Between March 1, 2018, and March 1 of this year, the Hamas security service summoned, arrested and detained 742 people, including five women, for exercising their beliefs, according to a report by the Al Mezan Center for Human Rights, which mentioned bans on press coverage, in addition to restrictions on the media and censorship of entertainment deemed to be against Hamas, which controls the Gaza Strip.
Al Mezan also documented reports of police exercising excessive force in dispersing protesters, journalists and human-rights activists.
“The ‘We Want to Live’ protests, which Hamas perceived to be a global conspiracy targeting the movement, have doubled the number of prisoners [being held for expressing their opinion] in an attempt to prevent the protests from escalating,” Samir Zaqout, Al Mezan’s director of monitoring and awareness, told Al-Monitor.
Zaqout mentioned that Hamas blocks access to visit prisoners.
“We are told that the security members in question are being held accountable, but we don’t know how,” he said. “Holding these members accountable doesn’t take place according to the law in force in the Palestinian territories, which requires the general prosecution to take action.”
He added, “There is no separation of powers, and the executive power is dominating all other authorities, which encourages greater and more violations.”

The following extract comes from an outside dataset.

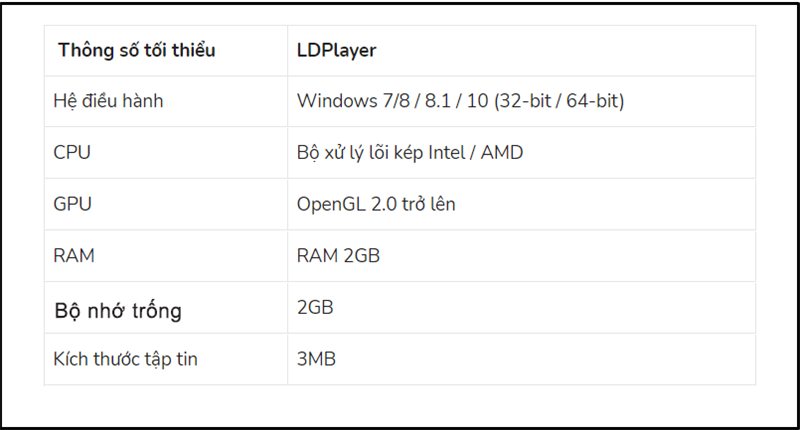Click the '2GB' free storage value
The height and width of the screenshot is (430, 800).
tap(315, 307)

Al-Mezan, whose mission is “to promote respect and protection for all human rights; particularly ESCR [Economic, Social, Cultural Rights], in the Gaza Strip as part of OPT throughout research, legal intervention, advocacy and awareness,” has been documented by NGO Monitor as an anti-Israel.
It labels Israeli policies as “apartheid,” blaming Israel for “ethnic cleansing” and “war crimes,” encouraging the nakba [‘catastrophe’] narrative and describing Israeli security actions as “collective punishment.”